How can one state "lower than expected on their compute capability" for the M1 GPU's when there is nothing to compare it with in terms of Apple Silicon?! What was the actual expectation considering nothing was available from Apple to compare - even if you think of A series chips Blender isn't made for such chips, so what was teh expecation when nothing was available prior to the M1 series chips to begin with?
You compare it to other GPUs with similar compute capabilities? Not sure what the confusion is?
For example, M1 Max has the maximal theoretical compute throughput of 10TFLOPs (which has been experimentally verified).

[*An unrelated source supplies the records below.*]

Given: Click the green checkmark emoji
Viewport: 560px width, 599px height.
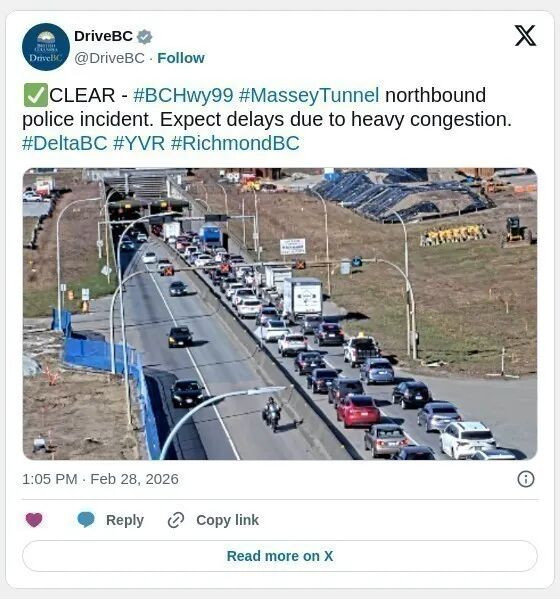Looking at the screenshot, I should [x=36, y=95].
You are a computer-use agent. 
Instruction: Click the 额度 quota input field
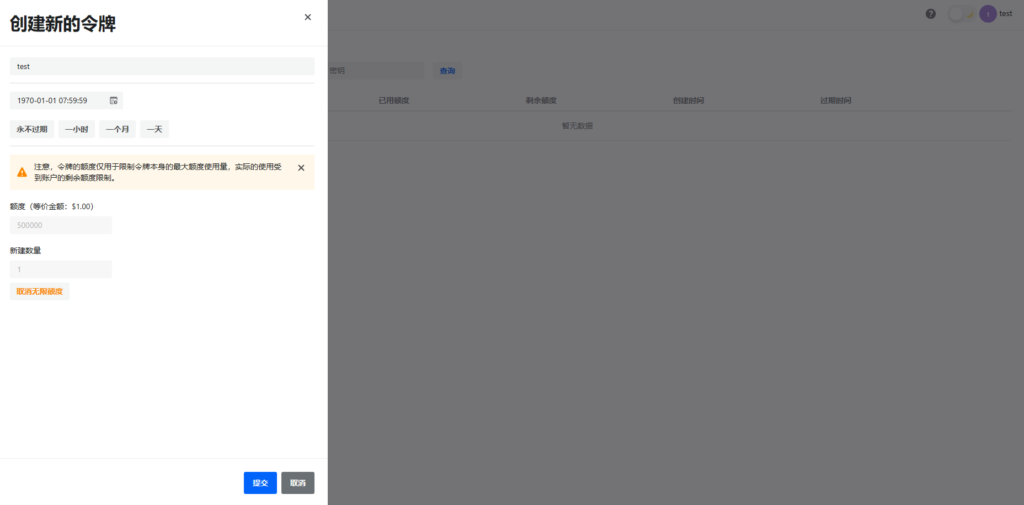click(61, 225)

But in Blender its performance is very close to 5-6TFLOPs GPUs from other vendors (GTX 1660 Ti, RTX 2060). This can be explained either in terms of less mature software implementation, architectural limitations (whatever the nature of that limitation is), or both.

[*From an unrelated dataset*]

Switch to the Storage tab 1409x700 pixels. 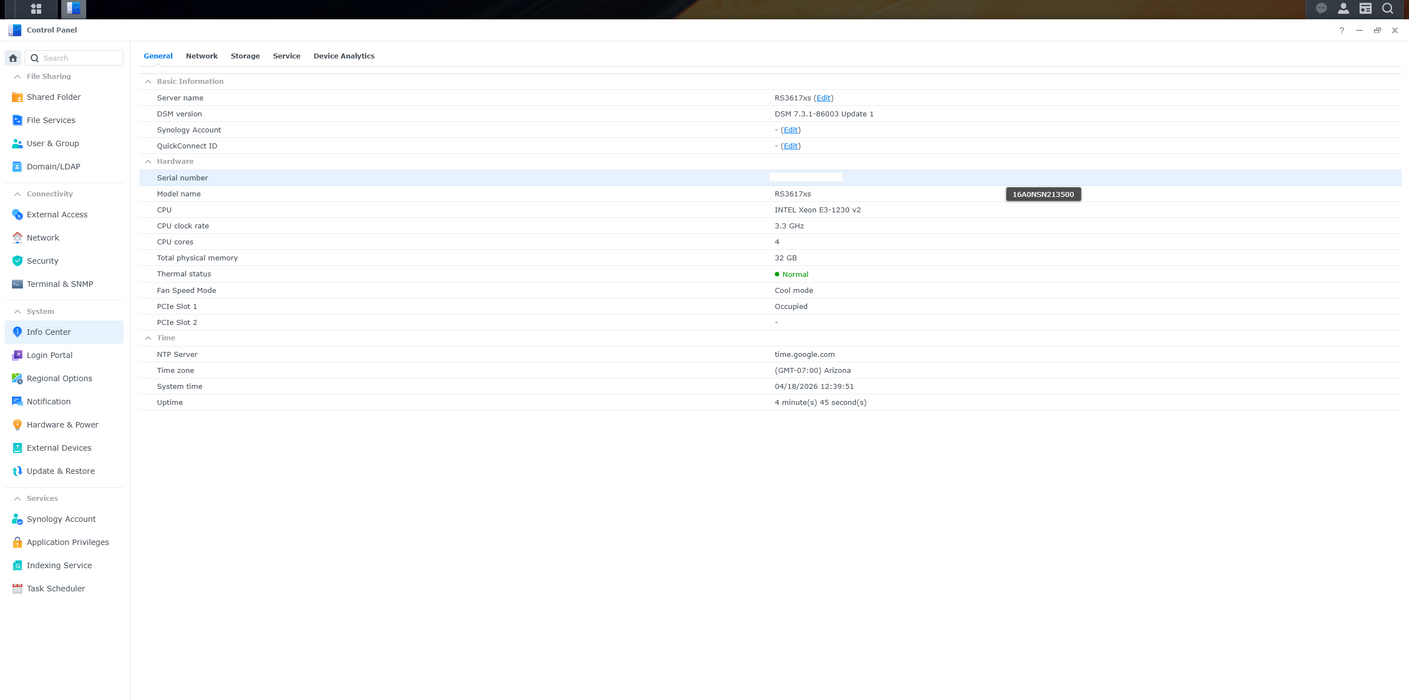pos(245,56)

Now, M2 Max is two times (2x!!!) faster in Blender, while the hardware itself is only 30-40% faster nominally (M1 Max is 10TFLOPs, M2 Max should be around 13TFLOPs). It's Blender score is now very close to 15TFLOPs Nvidia GPUs (like the 3070 mobile), which is a fantastic improvement and shows that M2 family now offers similar (or better) Blender performance per FLOP as Nvidia GPUs. This pretty much rules out the software factor (both M1 Max and M2 Max were benchmarked using the same software), so it must be due to a hardware change in M2 family. No idea what this change was, but it allowed M2 Max to reach the same performance potential in a complex GPU workload as mature desktop GPUs. This is a huge thing for Apple, especially since Apple can get to these performance levels using 2-3x less power.